[EXERCISE PROMPT]
Rename "Channels" to "Stations" in the lines starting at the one containing "Where should I click to: Click" and ending at the one containing "pos(86,229)". Return only those lines, with nothing else changed.

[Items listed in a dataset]
+---+

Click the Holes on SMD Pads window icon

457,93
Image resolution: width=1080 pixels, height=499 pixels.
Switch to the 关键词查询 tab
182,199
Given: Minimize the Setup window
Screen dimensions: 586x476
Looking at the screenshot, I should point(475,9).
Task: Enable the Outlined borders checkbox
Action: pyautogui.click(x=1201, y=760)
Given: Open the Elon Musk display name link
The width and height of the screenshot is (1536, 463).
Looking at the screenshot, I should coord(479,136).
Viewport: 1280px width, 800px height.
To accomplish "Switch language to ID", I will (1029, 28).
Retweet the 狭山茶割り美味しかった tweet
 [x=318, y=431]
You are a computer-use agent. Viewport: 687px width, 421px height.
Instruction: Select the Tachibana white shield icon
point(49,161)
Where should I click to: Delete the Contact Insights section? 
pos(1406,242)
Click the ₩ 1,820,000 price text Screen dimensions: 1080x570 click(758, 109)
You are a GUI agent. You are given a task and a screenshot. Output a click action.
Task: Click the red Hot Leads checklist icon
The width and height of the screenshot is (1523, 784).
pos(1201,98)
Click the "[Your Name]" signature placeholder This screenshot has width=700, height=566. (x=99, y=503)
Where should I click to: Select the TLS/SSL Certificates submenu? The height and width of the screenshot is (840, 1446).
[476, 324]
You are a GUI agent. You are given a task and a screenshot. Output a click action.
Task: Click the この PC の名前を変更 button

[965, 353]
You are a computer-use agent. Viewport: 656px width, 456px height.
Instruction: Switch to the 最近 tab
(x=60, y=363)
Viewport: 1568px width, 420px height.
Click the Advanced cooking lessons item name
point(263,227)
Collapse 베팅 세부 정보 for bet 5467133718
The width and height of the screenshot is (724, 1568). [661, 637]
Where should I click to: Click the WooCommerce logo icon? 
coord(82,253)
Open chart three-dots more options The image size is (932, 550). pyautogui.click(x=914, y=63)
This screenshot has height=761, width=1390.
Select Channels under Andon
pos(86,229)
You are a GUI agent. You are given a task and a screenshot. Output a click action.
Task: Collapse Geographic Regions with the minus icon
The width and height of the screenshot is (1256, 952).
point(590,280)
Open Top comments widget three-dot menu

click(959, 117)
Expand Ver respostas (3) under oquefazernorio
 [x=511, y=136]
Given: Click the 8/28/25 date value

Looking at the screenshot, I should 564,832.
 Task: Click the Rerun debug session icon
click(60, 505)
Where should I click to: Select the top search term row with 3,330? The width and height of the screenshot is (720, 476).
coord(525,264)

+---+

[RESULT OF THIS EXERCISE]
Where should I click to: Click the WooCommerce logo icon? 
coord(82,253)
Open chart three-dots more options The image size is (932, 550). pyautogui.click(x=914, y=63)
This screenshot has height=761, width=1390.
Select Stations under Andon
pos(86,229)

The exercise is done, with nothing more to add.